Mysteries and thrillers tend to be grimly serious, but a little humor doesn’t hurt.

No Laughing Matter?

Most thrillers and mysteries are deadly serious affairs, almost by definition. Often the fate of the world is at stake, or, at the very least, the tracking down of a murderer who has violently killed a fellow human being. No laughing matter, such events.

The master of the thriller genre, John Le Carré, can be grim beyond bearing. Gray, cynical, with characters on the border of despair. You don’t want comic relief when you’re trying to build suspense. Action thrillers, like those of Vince Flynn, don’t, as a rule, have time for irony or humor of any sort.

Likewise, murder mysteries — from police procedurals like Michael Connelly’s Bosch series to English cozies like Agatha Christie’s classic Poirot novels — are generally quite earnest. My own two thrillers, Gold and The Grand Mirage, I confess, seek more to inspire dread than laughter. There will be the occasional flash of wit in dialogue, perhaps an ironic turn of phrase that will bring a fleeting hint of a smile to the reader’s lips — but only for a moment.
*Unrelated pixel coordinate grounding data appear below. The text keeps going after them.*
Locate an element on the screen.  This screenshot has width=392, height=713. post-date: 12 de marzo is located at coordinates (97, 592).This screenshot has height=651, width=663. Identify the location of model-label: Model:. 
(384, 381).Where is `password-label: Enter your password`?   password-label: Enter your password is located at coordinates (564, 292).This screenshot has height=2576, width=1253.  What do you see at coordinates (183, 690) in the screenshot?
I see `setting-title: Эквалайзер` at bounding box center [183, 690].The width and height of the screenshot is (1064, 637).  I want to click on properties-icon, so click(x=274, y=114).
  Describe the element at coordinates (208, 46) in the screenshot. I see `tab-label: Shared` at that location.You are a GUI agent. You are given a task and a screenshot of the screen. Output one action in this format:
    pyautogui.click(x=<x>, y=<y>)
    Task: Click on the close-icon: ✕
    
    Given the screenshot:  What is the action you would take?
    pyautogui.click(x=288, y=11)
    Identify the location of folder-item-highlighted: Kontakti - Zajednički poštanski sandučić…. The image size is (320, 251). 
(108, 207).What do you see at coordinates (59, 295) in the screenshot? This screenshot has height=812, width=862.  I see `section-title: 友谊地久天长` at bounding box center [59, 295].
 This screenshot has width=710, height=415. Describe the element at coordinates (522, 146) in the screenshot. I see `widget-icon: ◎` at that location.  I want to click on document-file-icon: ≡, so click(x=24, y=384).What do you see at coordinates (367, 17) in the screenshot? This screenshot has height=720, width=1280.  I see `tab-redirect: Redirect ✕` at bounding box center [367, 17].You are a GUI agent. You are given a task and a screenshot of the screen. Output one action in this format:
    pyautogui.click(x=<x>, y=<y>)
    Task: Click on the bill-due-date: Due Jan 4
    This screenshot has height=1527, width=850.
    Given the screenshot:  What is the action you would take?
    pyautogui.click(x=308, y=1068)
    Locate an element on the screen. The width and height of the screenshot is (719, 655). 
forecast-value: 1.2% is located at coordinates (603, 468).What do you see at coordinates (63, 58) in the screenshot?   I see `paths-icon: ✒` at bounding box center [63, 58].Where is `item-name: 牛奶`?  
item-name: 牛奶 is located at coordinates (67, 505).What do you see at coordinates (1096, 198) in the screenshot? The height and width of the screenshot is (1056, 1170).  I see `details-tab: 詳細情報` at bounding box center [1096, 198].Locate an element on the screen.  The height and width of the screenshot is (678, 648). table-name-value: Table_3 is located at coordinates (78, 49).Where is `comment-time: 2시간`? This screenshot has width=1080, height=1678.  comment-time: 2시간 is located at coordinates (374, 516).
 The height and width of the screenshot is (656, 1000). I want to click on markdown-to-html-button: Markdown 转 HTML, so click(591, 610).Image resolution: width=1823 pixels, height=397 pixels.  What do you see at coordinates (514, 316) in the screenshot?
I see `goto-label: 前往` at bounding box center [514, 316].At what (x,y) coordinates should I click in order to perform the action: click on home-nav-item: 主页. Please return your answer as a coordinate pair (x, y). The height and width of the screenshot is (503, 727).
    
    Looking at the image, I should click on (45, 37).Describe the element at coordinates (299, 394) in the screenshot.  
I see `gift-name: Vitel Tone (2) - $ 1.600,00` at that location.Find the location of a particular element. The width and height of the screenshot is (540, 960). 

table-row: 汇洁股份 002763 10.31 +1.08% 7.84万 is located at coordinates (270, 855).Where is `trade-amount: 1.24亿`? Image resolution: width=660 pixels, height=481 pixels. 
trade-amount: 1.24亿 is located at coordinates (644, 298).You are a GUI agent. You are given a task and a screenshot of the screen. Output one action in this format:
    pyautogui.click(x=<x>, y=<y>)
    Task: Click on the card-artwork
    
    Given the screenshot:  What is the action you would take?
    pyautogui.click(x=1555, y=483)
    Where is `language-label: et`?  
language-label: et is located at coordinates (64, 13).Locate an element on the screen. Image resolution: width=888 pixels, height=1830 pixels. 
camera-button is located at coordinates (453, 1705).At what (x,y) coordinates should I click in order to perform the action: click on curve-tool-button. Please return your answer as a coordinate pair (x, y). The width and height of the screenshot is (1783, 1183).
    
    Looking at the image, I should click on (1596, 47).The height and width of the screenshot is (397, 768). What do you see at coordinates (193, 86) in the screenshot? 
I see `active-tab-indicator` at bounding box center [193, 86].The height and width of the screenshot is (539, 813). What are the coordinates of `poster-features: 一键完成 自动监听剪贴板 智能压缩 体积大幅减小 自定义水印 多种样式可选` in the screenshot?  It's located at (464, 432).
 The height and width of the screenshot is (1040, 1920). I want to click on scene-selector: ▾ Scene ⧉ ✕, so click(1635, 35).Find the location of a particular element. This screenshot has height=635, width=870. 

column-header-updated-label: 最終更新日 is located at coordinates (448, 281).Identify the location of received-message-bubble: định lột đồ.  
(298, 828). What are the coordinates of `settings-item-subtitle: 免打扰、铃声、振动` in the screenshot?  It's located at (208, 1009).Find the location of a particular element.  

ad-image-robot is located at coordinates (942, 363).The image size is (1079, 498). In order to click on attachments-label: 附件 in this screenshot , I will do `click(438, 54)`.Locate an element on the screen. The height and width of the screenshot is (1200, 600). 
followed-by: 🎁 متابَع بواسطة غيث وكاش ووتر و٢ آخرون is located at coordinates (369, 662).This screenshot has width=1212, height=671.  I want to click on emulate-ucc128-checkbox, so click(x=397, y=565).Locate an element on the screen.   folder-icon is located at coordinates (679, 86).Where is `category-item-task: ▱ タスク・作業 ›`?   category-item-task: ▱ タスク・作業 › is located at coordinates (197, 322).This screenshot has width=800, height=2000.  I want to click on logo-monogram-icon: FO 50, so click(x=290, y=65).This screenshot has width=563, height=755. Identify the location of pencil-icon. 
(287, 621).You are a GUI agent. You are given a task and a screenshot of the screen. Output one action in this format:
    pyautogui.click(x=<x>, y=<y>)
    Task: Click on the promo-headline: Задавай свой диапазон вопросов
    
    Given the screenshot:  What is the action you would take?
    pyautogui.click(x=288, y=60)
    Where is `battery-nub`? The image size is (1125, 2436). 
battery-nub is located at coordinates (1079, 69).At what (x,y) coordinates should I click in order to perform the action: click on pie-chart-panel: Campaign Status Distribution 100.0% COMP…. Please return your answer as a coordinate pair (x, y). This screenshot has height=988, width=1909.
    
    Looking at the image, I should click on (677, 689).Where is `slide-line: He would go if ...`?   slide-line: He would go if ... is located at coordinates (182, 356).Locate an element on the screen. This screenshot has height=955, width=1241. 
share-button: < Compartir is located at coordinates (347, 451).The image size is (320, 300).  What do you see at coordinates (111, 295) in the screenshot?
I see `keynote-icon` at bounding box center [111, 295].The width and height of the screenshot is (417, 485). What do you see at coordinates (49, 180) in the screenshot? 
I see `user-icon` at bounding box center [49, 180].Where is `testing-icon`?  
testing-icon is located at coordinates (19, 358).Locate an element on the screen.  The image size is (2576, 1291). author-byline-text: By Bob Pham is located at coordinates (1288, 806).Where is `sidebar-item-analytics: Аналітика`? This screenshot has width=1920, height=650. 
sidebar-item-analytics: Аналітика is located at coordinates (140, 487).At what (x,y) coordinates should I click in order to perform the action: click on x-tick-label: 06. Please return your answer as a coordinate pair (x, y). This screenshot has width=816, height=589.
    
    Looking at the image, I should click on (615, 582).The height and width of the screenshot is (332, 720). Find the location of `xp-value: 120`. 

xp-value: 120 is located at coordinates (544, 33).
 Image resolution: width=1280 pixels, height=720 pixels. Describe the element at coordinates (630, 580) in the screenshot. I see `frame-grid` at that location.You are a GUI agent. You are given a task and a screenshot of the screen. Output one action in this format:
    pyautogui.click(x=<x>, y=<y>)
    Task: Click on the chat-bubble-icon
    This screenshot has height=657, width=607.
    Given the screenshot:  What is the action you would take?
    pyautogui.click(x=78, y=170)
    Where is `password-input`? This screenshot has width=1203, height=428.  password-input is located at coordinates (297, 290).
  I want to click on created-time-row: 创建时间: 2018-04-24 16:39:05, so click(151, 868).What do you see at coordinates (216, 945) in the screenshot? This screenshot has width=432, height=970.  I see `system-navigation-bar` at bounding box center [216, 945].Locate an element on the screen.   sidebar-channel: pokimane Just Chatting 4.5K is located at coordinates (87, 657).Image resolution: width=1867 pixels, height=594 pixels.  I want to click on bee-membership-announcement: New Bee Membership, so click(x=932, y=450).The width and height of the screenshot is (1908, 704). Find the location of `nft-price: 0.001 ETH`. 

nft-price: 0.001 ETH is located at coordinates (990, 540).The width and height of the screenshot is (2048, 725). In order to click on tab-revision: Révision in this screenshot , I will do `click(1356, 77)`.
There are, thankfully, exceptions to this rule. The violence and death are no more real in these novels than the comic-book action in our CGI superhero epics (think “Black Panther”). A little humor laced through a suspense novel reminds us not to take it too seriously.

I’ve started reading Laura Lippman’s Tess Monaghan series, and her third-person narrative voice reflects her heroine’s decidedly tongue-in-cheek view of things. I often find myself laughing out loud. What seemed at first to be just a knockoff of Sara Paretsky’s groundbreaking V.I. Warshawski series is, in fact, quite original in its own way.

Humor is even more pronounced in Neal Stephenson and Nicole Galland’s The Rise and Fall of D.O.D.O. Here, the first-person narrator can be downright hilarious as she tells the improbable story of a “shadowy government entity” that wants to go back in time to discover why magic died and how to bring it back. I can’t say whether this is a hallmark of cyberthriller writer Stephenson because I have found his 700-page-plus novels too daunting to take on. But this one I couldn’t resist.

Combining humor and mayhem is not totally novel. Rex Stout’s Nero Wolfe mysteries were always quite funny with the wisecracking of first-person narrator Archie Goodwin. Carl Hiaasen’s Florida novels are masterpieces of humorous crime fiction.

So it’s not like this is a new trend. It is, however, a refreshing alternative to and a different type of escape than the chilling, terrorizing narratives that dominate these genres. And a welcome one at a time when reading the newspaper can drive you to despair.

The first-person narrative of my newest work in progress — untitled and top secret for the moment — has taken a humorous turn that is surprising to the author and a departure from the third-person narration and seriousness not only of my published novels but also of the many false starts filling my virtual drawer. It turns out this kind of book is more fun to write, as well.